It seems very easy, but it definitely does not work as expected. In WPF 4.0, I am trying to create a window with a menu bar that accepts keyboard shortcuts ... A simple window, the menu bar at the top and some other things (inside AvalonDock , which may be part of the problem).
There's one catch: the menu bar and contents are in another user control (letβs call it SadPanda because it makes me sad panda), which is the direct contents of the window. The logical hierarchy looks something like this (not real XAML):
<Window> <UserControl x:Name="SadPanda" Focusable="True" FocusManager.IsFocusScope="True"> <Grid> <MenuBar/> <AvalonDock:DockingManager> <PandaFood> </AvalonDock:DockingManager> </Grid> </UserControl> </Window>
The contents of the window require access to the Handle window, so it is installed after the window is loaded as follows:
window.Loaded += delegate { window.Content = new SadPanda(); };
The menu bar and shortcuts have routed commands tied to SadPanda, and when the keyboard focus is lost, input gestures no longer work, which means a sad panda. I added:
LostKeyboardFocus += (sender, e) => Debug.WriteLine("Lost focus to " + e.NewFocus); GotKeyboardFocus += (sender, e) => Debug.WriteLine("Got focus from " + e.OldFocus);
... and it seems that the focus is returning to the window, not to SadPanda itself. If I set Focusable = "False" in the window, then the focus will be zero; control is not even considered.
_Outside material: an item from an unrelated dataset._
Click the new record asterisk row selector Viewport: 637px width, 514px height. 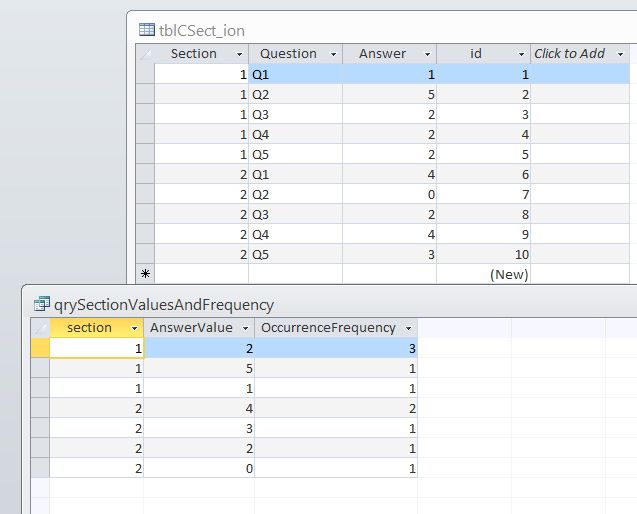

I tried (suggested alpha mouse in comments):
window.GotKeyboardFocus += delegate { Keyboard.Focus(sadPanda); };
Even this does not work - it prevents the opening of the menu (they instantly open for a second, then disappear) or text fields that ever get focus ... Do not know why; this seems like the perfect solution.
Basically, I want the user control to have the focus of the top-level keyboard, not the window. What is the easiest way to achieve this?